The tree was decked in a multitude of colours and it seemed to be overflowing with presents. The candles were stubby and dirty and the decorations were made of old bits of paper and wood, but the tree was bright and, to Minnie, the most beautiful thing in the world. They ate a wonderful breakfast, that, unbeknownest to the children, their parents had been saving for since the Christmas before, and each child received a plethora of gifts. Just little things, mind you, but special enough to make them happy. She didn't stop smiling the whole day.

Later, just before bed, Minnie pulled out her birthday diary and wrote one short sentence. "It was the best Christmas you could ever ask for."

Minerva didn't think she'd ever had a better Christmas. Her childhood had passed in a happy, oblivious blur. Minerva had been completely unaware of the rising tensions in the magical world. She'd been even less aware that her father's job put them right in the middle of it. He'd worked in the Department of International Magical Relations, and Minerva remembered many a day sitting in his office while people worked busily around her, rushing off to try and fix the world's problems. She'd thought her father was unstoppable. She'd thought the biggest problem in her world was picking more apples than Patrick when he could climb the trees and she couldn't.

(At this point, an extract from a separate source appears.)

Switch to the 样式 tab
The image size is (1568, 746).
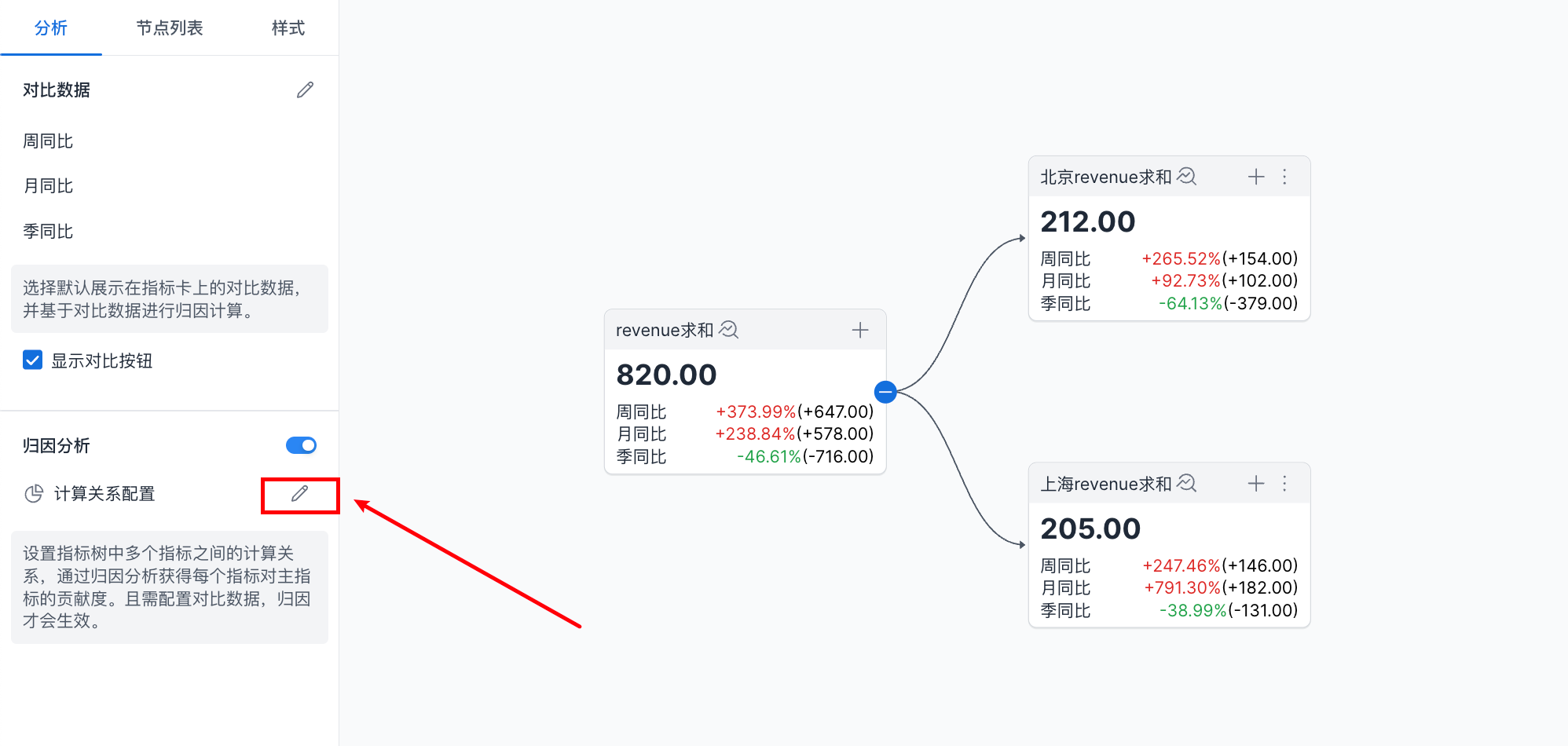288,28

And then...

She was eleven years old now, only a few months away from Hogwarts. Her brother was home for the holidays, and she was ecstatic to have him home. But he was distant, it seemed, fifteen, and completely aware that the world was not the utopia his sisters still saw. Their parents had gone out to a Ministry banquet and left Patty in charge. Around eight, Minnie and Patty put Brenna to sleep in her room. They went to the front room to play Gobstones, hoping Brenna wouldn't hear. That's when they saw the men. The men who set the fire. They didn't like her father's policies, Minnie learned later. So they'd come to destroy what he loved most; his children. The flames were nearly unbearable. Brenna had no hope.

Three days later, Brenna Elizabeth McGonagall, just eight years old, was laid to rest in the earth. Minnie cried through the whole service. She didn't really understand what had happened. She went through the rest of the summer in a daze, unable to settle. By the time she started Hogwarts, she had withdrawn almost completely into herself. She was scared, lonely and lost. She missed Brenna. But she was brave. She would be okay.

Back in the present, Minerva pulled a tiny, faded picture out of a photo album and tucked it reverently into the corner of her mirror. The picture showed two little girls hugging an older boy. It had been taken only days before Brenna's tragic death and Minerva hadn't looked at the picture since her Hogwarts days. Now she would look at it every day.

"You were right, Albus, you old meddler," she whispered to the slumbering frame. "This is helping...and it's healing." But she would never admit it while he was awake.